Repository files navigation

ImageScraper

ruby

Simple utility that pulls image URLs from web page

Installation

Install in your application's Gemfile or as a standalone gem:

gem 'image_scraper'

And then execute:

$ bundle install

Standalone install:

$ gem install image_scraper

Usage

options = {
    convert_to_absolute_url: true,
    include_css_images: true # convert any relative images to absolute urls.
    include_css_data_images: true # convert any data images (data:image/gif;base64....)
}

image_scraper = ImageScraper::Client.new("http://www.rubygems.org", options)
image_scraper.image_urls

# => ["https://rubygems.org/assets/github_icon.png"", "https://rubygems.org/sponsors.png"]

CLI

$ image_scraper https://unsplash.com | head -n 2
https://images.unsplash.com/photo-1471897488648
https://images.unsplash.com/photo-1590073242678

Development

After checking out the repo, run bin/setup to install dependencies. Then, run rake spec to run the tests. You can also run bin/console for an interactive prompt that will allow you to experiment.

To install this gem onto your local machine, run bundle exec rake install. To release a new version, update the version number in version.rb. Releases are done via Github Actions.

If you prefer to use docker:

docker-compose build
docker-compose run app

Once inside the container, run the tests and you'll see output similar to this:

/usr/src/app # bundle exec rspec
........................

Finished in 0.54303 seconds (files took 0.95976 seconds to load)
24 examples, 0 failures

Contributing

Bug reports and pull requests are welcome on GitHub at https://github.com/charlotte-ruby/image_scraper.
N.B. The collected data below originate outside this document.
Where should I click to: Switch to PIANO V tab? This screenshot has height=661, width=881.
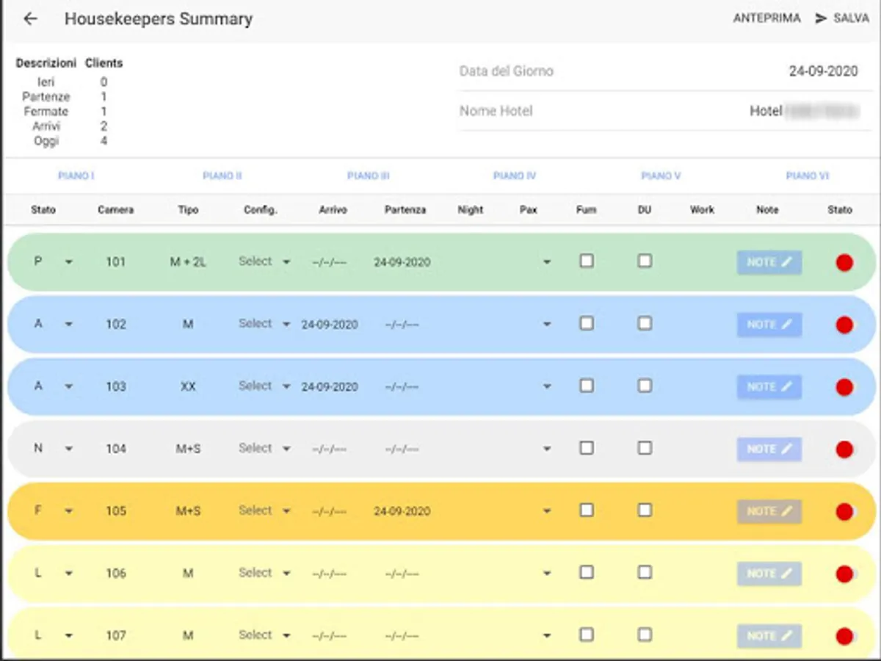(661, 176)
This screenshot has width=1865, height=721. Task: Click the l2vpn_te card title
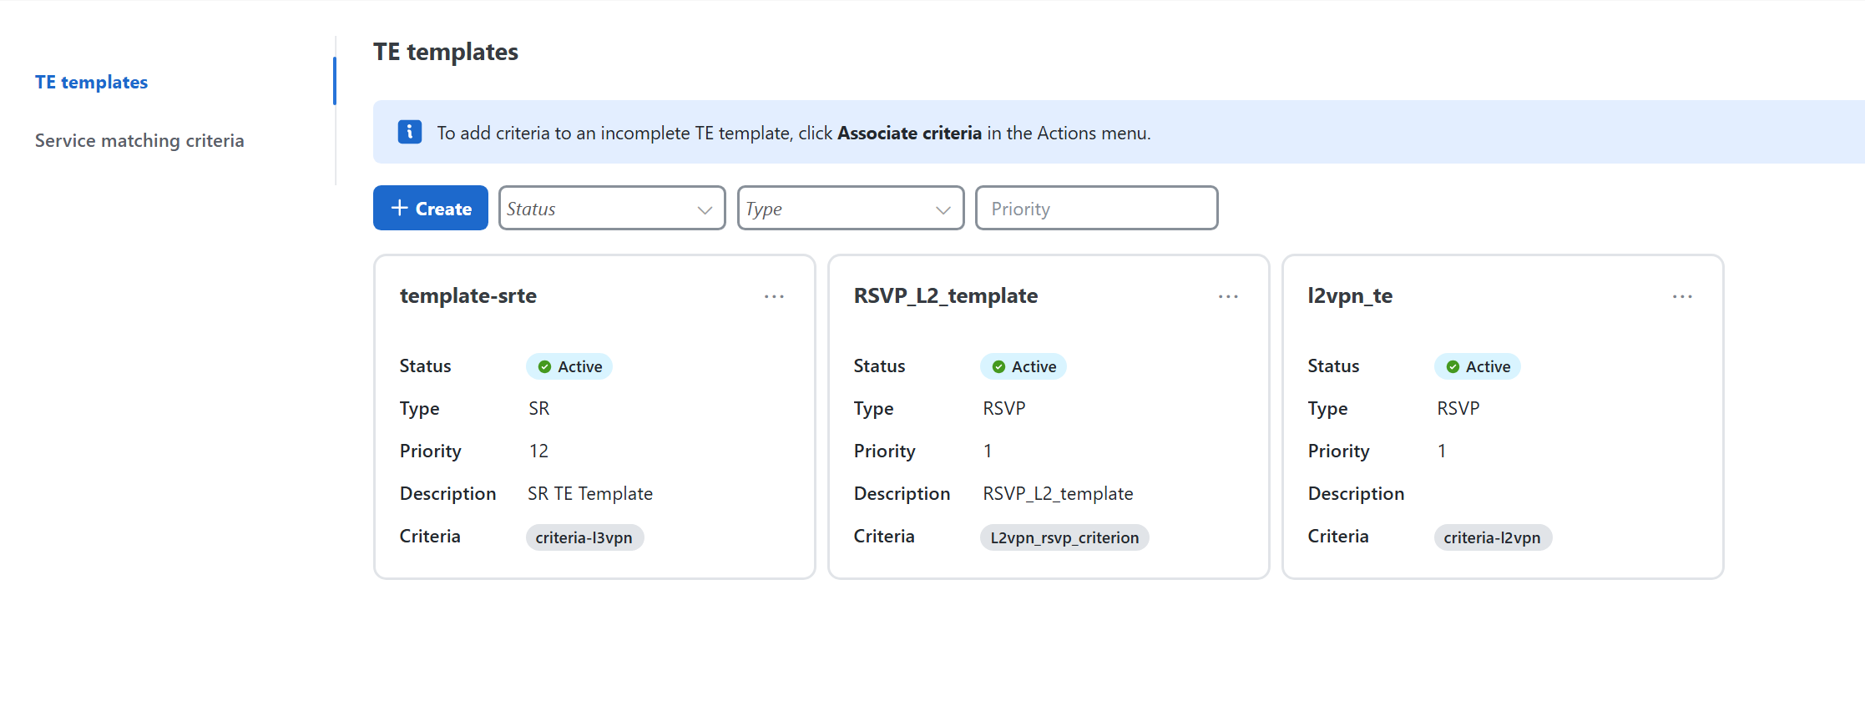point(1350,295)
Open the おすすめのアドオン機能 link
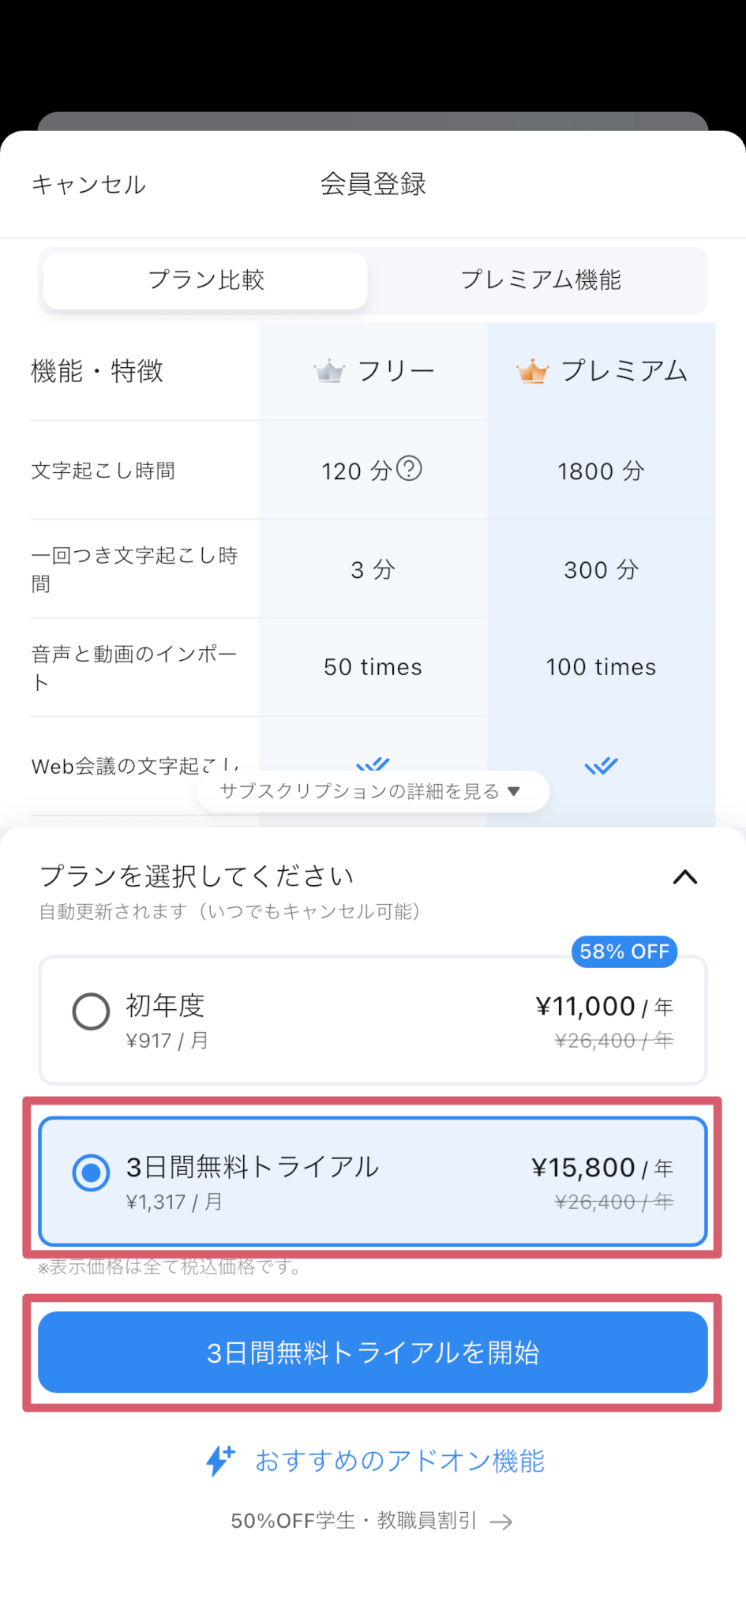 (x=399, y=1461)
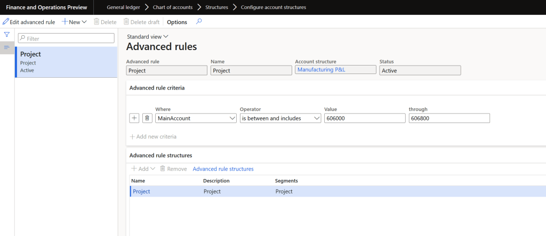Delete criteria row with trash icon
The image size is (546, 236).
[148, 118]
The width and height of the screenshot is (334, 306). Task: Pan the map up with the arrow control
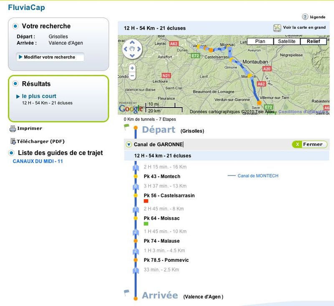(x=132, y=42)
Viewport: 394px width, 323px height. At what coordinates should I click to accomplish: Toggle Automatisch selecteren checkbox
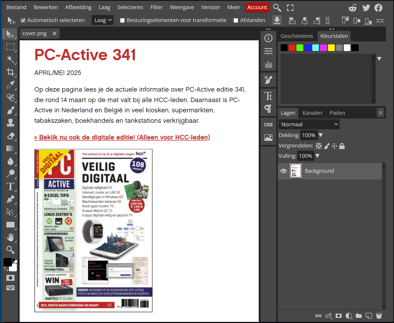click(x=23, y=20)

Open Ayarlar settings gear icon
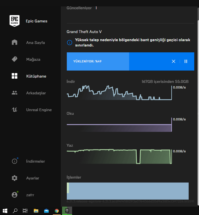[x=15, y=178]
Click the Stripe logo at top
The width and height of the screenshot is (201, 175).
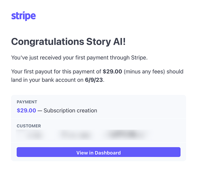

This project is intended to be a safe, welcoming space for collaboration, and contributors are expected to adhere to the code of conduct.

  • Check out the latest master to make sure the feature hasn't been implemented or the bug hasn't been fixed yet
  • Check out the issue tracker to make sure someone already hasn't requested it and/or contributed it
  • Fork the project
  • Start a feature/bugfix branch
  • Commit and push until you are happy with your contribution
  • Make sure to add tests for it. This is important so I don't break it in a future version unintentionally.
  • Please try not to mess with the Rakefile, version, or history. If you want to have your own version, or is otherwise necessary, that is fine, but please isolate to its own commit so I can cherry-pick around it.

Copyright

Copyright (c) 2011 John McAliley. See LICENSE.txt for further details.

Code of Conduct

Everyone interacting in the ImageScraper project's codebases, issue trackers, chat rooms and mailing lists is expected to follow the code of conduct.